A l'ouverture un peu brutale de la porte, je me suis tourné vers celle-ci, la mine interrogative. D'où lui venait cet empressement soudain ? La crainte d'avoir du retard peut-être, de m'avoir fait attendre quelques minutes de plus ? Il n'en était rien pourtant, tout deux, nous étions à la bonne heure.

- Je n'ai pas attendu longtemps.

La jeune femme semblait distraite, elle réagissait souvent comme ça à chacune de nos rencontre, même sans être certaine de qui se trouvait devant elle. Comme à cette soirée d'Halloween. Elle avait pris des couleurs, une teinte rosée s'accentuait doucement sur ses pommettes, changeant sa mine pâle en petit visage de poupée de porcelaine trop maquillée. Elle n'en restait pas moins agréable à regarder.
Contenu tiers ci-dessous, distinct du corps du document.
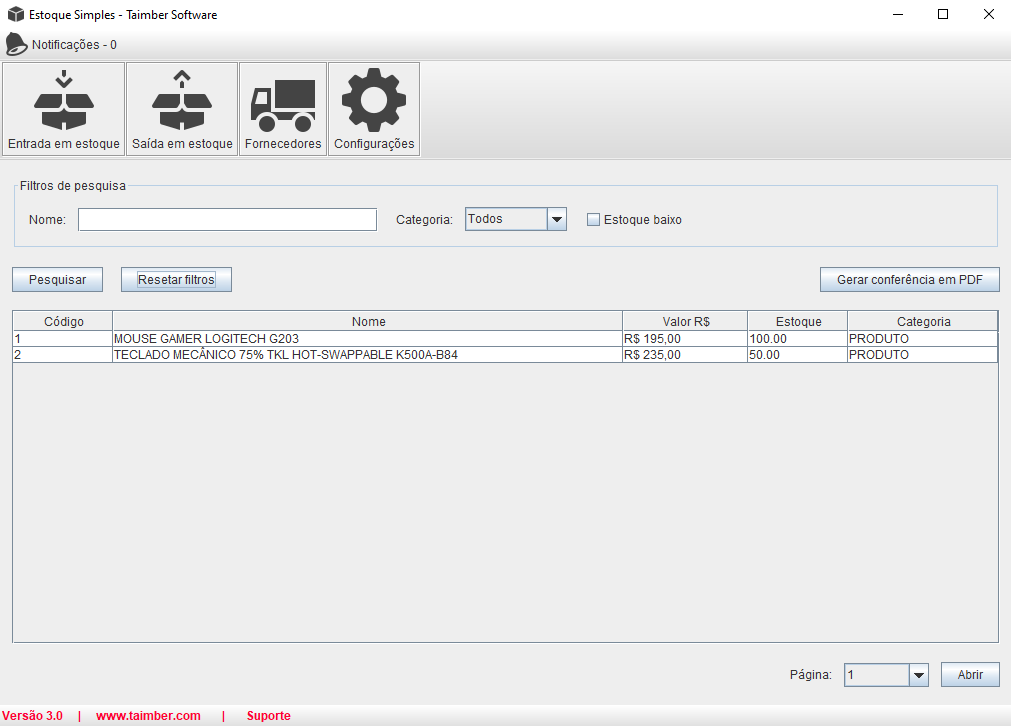Expand the Categoria dropdown
This screenshot has height=726, width=1011.
tap(557, 220)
Sa voix calme m'arracha à nouveau à mes pensées tout en douceur. Elle me rappela alors la raison de ma présence ici qui avait faillie m'échapper un instant. Je me contentai d'acquiescer à son invitation dans les sous-sols pour voir les ouvrages dont il était question.

Tout en accompagnant la jeune femme, j'écoutai d'une oreille ce qu'elle avait à me dire sur les recherches qu'ils effectuaient en ce moment, tout en me concentrant sur ce qui m'entourait. Et puis, nous arrivâmes enfin dans la pièce du sous sol qui renfermait les ouvrages mis en quarantaine pour qu'ils ne soient pas d'avantage victime du temps auprès de leurs confrères.

Mon rôle ici serait de leur offrir une seconde jeunesse sans altérer la valeur que leur avait donné les années. Je me suis approché de la table pour laisser glisser ma main sur le premier livre qui se présentait à moi, dans des gestes
minutieux et d'une lenteur calculée, j'ai pris celui-ci entre mes mains et ce fut comme si je me retrouvais seul dans un tout autre monde. Avec soin, j'ai découvert ce que cachait la couverture pour voir l'étendue du travail qui m'attendait, j'ai parcouru les reliures du bout des doigts pour voir comment je devrais m'y prendre. Cela ne me demanderait qu'une nuit de travail si je ne m'occupais de rien d'autre, tout au plus. Tout à mon observation, j'en oubliais presque la directrice présente à mes côtés.


Ruth Paine

Elle sentait la nervosité gagnait peu à peu ses traits. Elle sentait aussi que Lucien avait perçu un comportement étrange, notamment au soir d'Halloween, elle pensait que c'était lui mais elle n'en était pas sûre et, à la vérité, elle ne préférait pas en reparler de peur de se trahir. Elle avait l'impression que l'antiquaire était un danger pour elle, sans en connaître la raison, il la fascinait et c'était vraiment dangereux.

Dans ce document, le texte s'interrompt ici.